§ **EXTRAIT DU DOCUMENT**

Il faut ratifier le projet de Constitution européenne




Tribune signée par Bertrand Delanoë, maire de Paris, et Dominique Strauss-Kahn, député du Val-d'Oise, ancien ministre de l'économie, des finances et de l'industrie, parue dans le quotidien Le Monde daté du 3 juillet 2004



Bertrand
Delanoë


Dominique
Strauss-Kahn




Les chefs d'Etat et de gouvernement européens viennent d'approuver, le 18 juin, un projet de traité modifiant les institutions européennes. Il appartient maintenant à chaque Etat de le ratifier : ce n'est qu'à cette condition qu'il pourra entrer en vigueur.

L'heure des choix est donc venue.

Au sein du Parti socialiste français, le débat est lancé. Or nous pensons qu'en dépit de ses insuffisances et des flous qui demeurent, il faut ratifier ce texte car, pour la première fois, il dessine l'Europe que nous voulons : une Europe politique et sociale.

Ces avancées auraient été plus nettes encore si les gouvernements n'avaient pas dégradé le travail de la Convention. Nous dénonçons la pusillanimité du président de la République qui, n'ayant pas de stratégie claire, n'a pas défendu la vision française avec toute l'ardeur nécessaire.

Ainsi, après avoir placé au premier rang de ses priorités la généralisation du vote à la majorité qualifiée - gage d'efficacité dans une Europe élargie -, le gouvernement français a facilement renoncé à cette exigence en acceptant de manière passive le maintien de l'unanimité pour la politique étrangère, la fiscalité et le budget.

Dans ces conditions, le projet issu de la CIG comporte des zones d'ombre et des fragilités. Ainsi, par exemple, il organise de possibles conflits entre les deux têtes de l'exécutif qui se trouvent toutes deux renforcées par les dispositions du traité : le président du Conseil européen en raison de la longévité nouvelle de son mandat, le président de la Commission par son élection par le Parlement européen.

§ **MATÉRIEL FOURNI**
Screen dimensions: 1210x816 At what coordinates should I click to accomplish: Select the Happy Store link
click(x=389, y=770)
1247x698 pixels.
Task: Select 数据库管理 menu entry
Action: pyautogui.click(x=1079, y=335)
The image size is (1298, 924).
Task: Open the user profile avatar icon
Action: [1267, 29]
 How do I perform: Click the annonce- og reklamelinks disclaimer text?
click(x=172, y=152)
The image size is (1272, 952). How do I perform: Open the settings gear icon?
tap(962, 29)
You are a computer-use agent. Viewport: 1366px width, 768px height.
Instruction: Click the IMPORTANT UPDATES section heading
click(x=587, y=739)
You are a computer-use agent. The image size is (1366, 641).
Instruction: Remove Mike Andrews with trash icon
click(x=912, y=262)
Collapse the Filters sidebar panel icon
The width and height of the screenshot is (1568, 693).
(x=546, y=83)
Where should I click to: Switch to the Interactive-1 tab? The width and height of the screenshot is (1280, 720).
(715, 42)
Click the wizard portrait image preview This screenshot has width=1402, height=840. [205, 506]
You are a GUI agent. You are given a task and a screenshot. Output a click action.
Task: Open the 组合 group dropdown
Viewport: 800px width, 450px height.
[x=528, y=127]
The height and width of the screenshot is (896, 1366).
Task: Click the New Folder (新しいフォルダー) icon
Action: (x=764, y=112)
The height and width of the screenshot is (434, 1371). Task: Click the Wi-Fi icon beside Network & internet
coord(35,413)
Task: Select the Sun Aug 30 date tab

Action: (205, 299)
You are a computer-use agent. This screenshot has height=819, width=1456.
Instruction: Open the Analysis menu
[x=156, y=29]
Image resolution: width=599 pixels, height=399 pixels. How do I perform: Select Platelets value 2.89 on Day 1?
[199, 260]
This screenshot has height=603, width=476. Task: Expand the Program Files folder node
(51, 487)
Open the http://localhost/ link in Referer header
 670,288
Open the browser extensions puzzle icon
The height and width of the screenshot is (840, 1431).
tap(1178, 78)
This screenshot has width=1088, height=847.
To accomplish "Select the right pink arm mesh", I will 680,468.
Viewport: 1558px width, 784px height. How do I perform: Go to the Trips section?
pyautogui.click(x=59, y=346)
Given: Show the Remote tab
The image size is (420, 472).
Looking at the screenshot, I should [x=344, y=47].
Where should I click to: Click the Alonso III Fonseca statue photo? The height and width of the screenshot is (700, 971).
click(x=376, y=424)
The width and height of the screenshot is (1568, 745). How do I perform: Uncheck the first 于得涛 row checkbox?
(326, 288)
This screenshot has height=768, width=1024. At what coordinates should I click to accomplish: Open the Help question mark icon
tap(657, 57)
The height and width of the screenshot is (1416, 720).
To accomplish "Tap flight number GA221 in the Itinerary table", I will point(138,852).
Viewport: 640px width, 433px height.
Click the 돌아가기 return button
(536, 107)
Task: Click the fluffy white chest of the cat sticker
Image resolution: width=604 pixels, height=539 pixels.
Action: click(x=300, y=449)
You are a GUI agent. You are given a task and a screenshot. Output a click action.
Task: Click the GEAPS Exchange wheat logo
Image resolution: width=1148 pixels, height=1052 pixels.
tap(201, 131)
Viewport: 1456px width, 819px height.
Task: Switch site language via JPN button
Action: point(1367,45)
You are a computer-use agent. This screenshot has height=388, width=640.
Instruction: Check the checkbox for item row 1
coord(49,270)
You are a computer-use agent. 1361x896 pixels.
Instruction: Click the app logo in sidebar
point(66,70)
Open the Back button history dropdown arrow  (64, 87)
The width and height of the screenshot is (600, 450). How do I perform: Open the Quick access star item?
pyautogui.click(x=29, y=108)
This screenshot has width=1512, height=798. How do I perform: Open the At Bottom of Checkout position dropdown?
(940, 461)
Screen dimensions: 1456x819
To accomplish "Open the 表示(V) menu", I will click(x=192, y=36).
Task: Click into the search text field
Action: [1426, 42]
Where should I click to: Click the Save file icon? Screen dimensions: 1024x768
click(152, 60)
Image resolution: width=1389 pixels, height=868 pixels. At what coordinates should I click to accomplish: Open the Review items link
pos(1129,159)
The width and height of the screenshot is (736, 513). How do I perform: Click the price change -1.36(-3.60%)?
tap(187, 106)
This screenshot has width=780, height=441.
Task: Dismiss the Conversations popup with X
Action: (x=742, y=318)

§ **OBJECTIFS**
**A.** Pouvez-vous recopier, dans la tribune sur la Constitution européenne, tout ce qui va de « Ces avancées auraient » jusqu'à « toute l'ardeur nécessaire. » ?
**B.** Quelle suite donneriez-vous à la tribune sur la Constitution européenne ? Rédigez-la à partir de sa dernière phrase.

§ **RÉSULTATS OBTENUS**
**A.**
Ces avancées auraient été plus nettes encore si les gouvernements n'avaient pas dégradé le travail de la Convention. Nous dénonçons la pusillanimité du président de la République qui, n'ayant pas de stratégie claire, n'a pas défendu la vision française avec toute l'ardeur nécessaire.

**B.**
Nous connaissons d'expérience, en France, les effets négatifs de ce genre de cohabitation. Mais surtout, l'Europe politique y est embryonnaire : le Parlement européen n'a pas encore le droit de lever l'impôt ; la Commission demeurera un gouvernement bridé, tant les verrous que conservent les États sont réels. L'Europe de la solidarité reste à construire. Le maintien de l'unanimité en matière fiscale fait courir le risque de dumping, entraînant des délocalisations d'entreprises et affectant gravement la situation de l'emploi.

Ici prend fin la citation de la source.